**TRY IT:** Once the line with "Viewport: 1164px width, 720px height." is found in the entries below, repeat that line and every one after it exactly, ending at the last.

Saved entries

============================================================

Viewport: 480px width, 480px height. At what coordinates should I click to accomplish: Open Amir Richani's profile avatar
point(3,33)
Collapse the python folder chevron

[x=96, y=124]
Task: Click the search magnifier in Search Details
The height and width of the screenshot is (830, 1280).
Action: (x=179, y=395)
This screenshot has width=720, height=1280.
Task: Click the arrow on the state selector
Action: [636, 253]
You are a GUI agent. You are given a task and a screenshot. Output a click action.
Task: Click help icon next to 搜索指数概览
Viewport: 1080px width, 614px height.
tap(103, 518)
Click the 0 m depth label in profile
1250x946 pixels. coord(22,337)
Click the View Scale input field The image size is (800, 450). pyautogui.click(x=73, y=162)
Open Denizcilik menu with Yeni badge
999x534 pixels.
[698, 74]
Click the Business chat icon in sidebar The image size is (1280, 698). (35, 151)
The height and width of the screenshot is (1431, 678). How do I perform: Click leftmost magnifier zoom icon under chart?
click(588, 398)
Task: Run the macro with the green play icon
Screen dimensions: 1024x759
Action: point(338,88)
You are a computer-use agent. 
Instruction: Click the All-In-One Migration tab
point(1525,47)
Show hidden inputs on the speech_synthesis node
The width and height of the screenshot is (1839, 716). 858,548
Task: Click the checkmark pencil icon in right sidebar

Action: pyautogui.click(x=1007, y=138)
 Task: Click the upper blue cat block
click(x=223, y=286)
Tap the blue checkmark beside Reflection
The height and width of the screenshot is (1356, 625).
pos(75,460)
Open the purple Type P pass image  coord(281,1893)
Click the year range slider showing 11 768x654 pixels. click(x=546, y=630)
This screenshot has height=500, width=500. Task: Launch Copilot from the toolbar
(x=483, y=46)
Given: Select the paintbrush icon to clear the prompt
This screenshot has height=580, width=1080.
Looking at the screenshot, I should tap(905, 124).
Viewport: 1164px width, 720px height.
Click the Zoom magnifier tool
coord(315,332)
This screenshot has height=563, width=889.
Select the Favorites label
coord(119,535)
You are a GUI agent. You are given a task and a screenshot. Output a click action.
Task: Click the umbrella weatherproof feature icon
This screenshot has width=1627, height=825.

============================================================

**EXPECTED ANSWER:**
Viewport: 1164px width, 720px height.
Click the Zoom magnifier tool
coord(315,332)
This screenshot has height=563, width=889.
Select the Favorites label
coord(119,535)
You are a GUI agent. You are given a task and a screenshot. Output a click action.
Task: Click the umbrella weatherproof feature icon
This screenshot has width=1627, height=825.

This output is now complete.